Saved data entries

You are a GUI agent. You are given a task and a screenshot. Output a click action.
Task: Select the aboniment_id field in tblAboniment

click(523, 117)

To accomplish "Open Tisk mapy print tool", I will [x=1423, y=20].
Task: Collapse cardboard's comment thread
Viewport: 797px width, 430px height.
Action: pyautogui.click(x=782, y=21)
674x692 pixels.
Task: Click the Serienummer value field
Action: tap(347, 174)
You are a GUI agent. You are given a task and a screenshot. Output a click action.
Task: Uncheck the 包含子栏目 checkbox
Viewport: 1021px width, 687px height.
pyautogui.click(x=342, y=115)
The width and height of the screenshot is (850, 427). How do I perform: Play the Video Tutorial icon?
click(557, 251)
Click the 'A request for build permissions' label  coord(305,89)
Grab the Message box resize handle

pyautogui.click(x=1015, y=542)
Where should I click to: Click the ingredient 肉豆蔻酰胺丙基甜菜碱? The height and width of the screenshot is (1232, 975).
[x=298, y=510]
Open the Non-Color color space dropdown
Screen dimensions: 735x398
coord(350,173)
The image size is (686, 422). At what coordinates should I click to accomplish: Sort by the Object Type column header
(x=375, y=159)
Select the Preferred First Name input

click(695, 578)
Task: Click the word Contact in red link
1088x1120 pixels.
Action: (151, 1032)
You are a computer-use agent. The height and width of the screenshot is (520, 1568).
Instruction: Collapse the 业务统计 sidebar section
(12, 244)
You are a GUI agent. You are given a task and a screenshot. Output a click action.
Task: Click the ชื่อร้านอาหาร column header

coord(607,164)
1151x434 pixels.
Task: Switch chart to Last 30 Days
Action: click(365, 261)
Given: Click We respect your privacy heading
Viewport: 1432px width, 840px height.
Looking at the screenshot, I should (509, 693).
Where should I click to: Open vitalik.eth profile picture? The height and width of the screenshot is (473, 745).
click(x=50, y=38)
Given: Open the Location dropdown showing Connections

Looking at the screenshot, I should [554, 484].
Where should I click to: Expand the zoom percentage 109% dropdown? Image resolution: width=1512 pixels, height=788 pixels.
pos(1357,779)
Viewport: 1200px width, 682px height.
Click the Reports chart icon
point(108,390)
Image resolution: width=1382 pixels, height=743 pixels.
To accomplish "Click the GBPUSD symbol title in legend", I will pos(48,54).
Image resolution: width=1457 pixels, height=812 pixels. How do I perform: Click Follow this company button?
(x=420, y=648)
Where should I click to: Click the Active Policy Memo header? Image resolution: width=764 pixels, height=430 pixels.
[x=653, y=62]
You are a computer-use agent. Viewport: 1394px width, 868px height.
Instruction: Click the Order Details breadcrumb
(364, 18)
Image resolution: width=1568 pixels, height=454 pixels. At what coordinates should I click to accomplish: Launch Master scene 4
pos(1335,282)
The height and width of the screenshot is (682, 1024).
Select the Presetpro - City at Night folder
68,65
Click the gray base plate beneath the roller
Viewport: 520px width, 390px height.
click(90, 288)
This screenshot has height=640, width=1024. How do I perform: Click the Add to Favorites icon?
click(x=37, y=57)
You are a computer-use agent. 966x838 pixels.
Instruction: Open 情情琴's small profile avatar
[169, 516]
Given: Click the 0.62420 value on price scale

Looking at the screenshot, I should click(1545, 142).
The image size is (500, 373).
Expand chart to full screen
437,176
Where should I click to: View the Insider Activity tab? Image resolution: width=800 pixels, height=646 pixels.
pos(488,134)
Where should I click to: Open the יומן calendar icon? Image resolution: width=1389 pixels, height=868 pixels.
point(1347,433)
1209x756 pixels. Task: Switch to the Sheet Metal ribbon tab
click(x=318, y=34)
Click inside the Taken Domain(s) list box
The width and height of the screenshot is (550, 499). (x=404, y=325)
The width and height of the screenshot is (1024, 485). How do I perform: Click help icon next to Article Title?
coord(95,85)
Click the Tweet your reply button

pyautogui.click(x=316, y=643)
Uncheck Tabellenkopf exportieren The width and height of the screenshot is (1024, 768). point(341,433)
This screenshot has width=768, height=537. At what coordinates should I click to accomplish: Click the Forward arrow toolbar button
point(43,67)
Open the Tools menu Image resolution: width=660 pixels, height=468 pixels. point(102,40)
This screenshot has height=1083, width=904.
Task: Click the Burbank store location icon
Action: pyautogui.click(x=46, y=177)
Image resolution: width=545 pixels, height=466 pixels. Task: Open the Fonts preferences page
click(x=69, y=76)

WHAT YOU HAVE TO DO:
Give the records again, exactly as they appear.

RESPONSE:
You are a GUI agent. You are given a task and a screenshot. Output a click action.
Task: Select the aboniment_id field in tblAboniment

click(523, 117)

To accomplish "Open Tisk mapy print tool", I will [x=1423, y=20].
Task: Collapse cardboard's comment thread
Viewport: 797px width, 430px height.
Action: pyautogui.click(x=782, y=21)
674x692 pixels.
Task: Click the Serienummer value field
Action: tap(347, 174)
You are a GUI agent. You are given a task and a screenshot. Output a click action.
Task: Uncheck the 包含子栏目 checkbox
Viewport: 1021px width, 687px height.
pyautogui.click(x=342, y=115)
The width and height of the screenshot is (850, 427). How do I perform: Play the Video Tutorial icon?
click(557, 251)
Click the 'A request for build permissions' label  coord(305,89)
Grab the Message box resize handle

pyautogui.click(x=1015, y=542)
Where should I click to: Click the ingredient 肉豆蔻酰胺丙基甜菜碱? The height and width of the screenshot is (1232, 975).
[x=298, y=510]
Open the Non-Color color space dropdown
Screen dimensions: 735x398
coord(350,173)
The image size is (686, 422). At what coordinates should I click to accomplish: Sort by the Object Type column header
(x=375, y=159)
Select the Preferred First Name input

click(695, 578)
Task: Click the word Contact in red link
1088x1120 pixels.
Action: (151, 1032)
You are a computer-use agent. The height and width of the screenshot is (520, 1568).
Instruction: Collapse the 业务统计 sidebar section
(12, 244)
You are a GUI agent. You are given a task and a screenshot. Output a click action.
Task: Click the ชื่อร้านอาหาร column header

coord(607,164)
1151x434 pixels.
Task: Switch chart to Last 30 Days
Action: click(365, 261)
Given: Click We respect your privacy heading
Viewport: 1432px width, 840px height.
Looking at the screenshot, I should (509, 693).
Where should I click to: Open vitalik.eth profile picture? The height and width of the screenshot is (473, 745).
click(x=50, y=38)
Given: Open the Location dropdown showing Connections

Looking at the screenshot, I should [554, 484].
Where should I click to: Expand the zoom percentage 109% dropdown? Image resolution: width=1512 pixels, height=788 pixels.
pos(1357,779)
Viewport: 1200px width, 682px height.
Click the Reports chart icon
point(108,390)
Image resolution: width=1382 pixels, height=743 pixels.
To accomplish "Click the GBPUSD symbol title in legend", I will pos(48,54).
Image resolution: width=1457 pixels, height=812 pixels. How do I perform: Click Follow this company button?
(x=420, y=648)
Where should I click to: Click the Active Policy Memo header? Image resolution: width=764 pixels, height=430 pixels.
[x=653, y=62]
You are a computer-use agent. Viewport: 1394px width, 868px height.
Instruction: Click the Order Details breadcrumb
(364, 18)
Image resolution: width=1568 pixels, height=454 pixels. At what coordinates should I click to accomplish: Launch Master scene 4
pos(1335,282)
The height and width of the screenshot is (682, 1024).
Select the Presetpro - City at Night folder
68,65
Click the gray base plate beneath the roller
Viewport: 520px width, 390px height.
click(90, 288)
This screenshot has height=640, width=1024. How do I perform: Click the Add to Favorites icon?
click(x=37, y=57)
You are a computer-use agent. 966x838 pixels.
Instruction: Open 情情琴's small profile avatar
[169, 516]
Given: Click the 0.62420 value on price scale

Looking at the screenshot, I should click(1545, 142).
The image size is (500, 373).
Expand chart to full screen
437,176
Where should I click to: View the Insider Activity tab? Image resolution: width=800 pixels, height=646 pixels.
pos(488,134)
Where should I click to: Open the יומן calendar icon? Image resolution: width=1389 pixels, height=868 pixels.
point(1347,433)
1209x756 pixels. Task: Switch to the Sheet Metal ribbon tab
click(x=318, y=34)
Click inside the Taken Domain(s) list box
The width and height of the screenshot is (550, 499). (x=404, y=325)
The width and height of the screenshot is (1024, 485). How do I perform: Click help icon next to Article Title?
coord(95,85)
Click the Tweet your reply button

pyautogui.click(x=316, y=643)
Uncheck Tabellenkopf exportieren The width and height of the screenshot is (1024, 768). point(341,433)
This screenshot has width=768, height=537. At what coordinates should I click to accomplish: Click the Forward arrow toolbar button
point(43,67)
Open the Tools menu Image resolution: width=660 pixels, height=468 pixels. point(102,40)
This screenshot has height=1083, width=904.
Task: Click the Burbank store location icon
Action: pyautogui.click(x=46, y=177)
Image resolution: width=545 pixels, height=466 pixels. Task: Open the Fonts preferences page
click(x=69, y=76)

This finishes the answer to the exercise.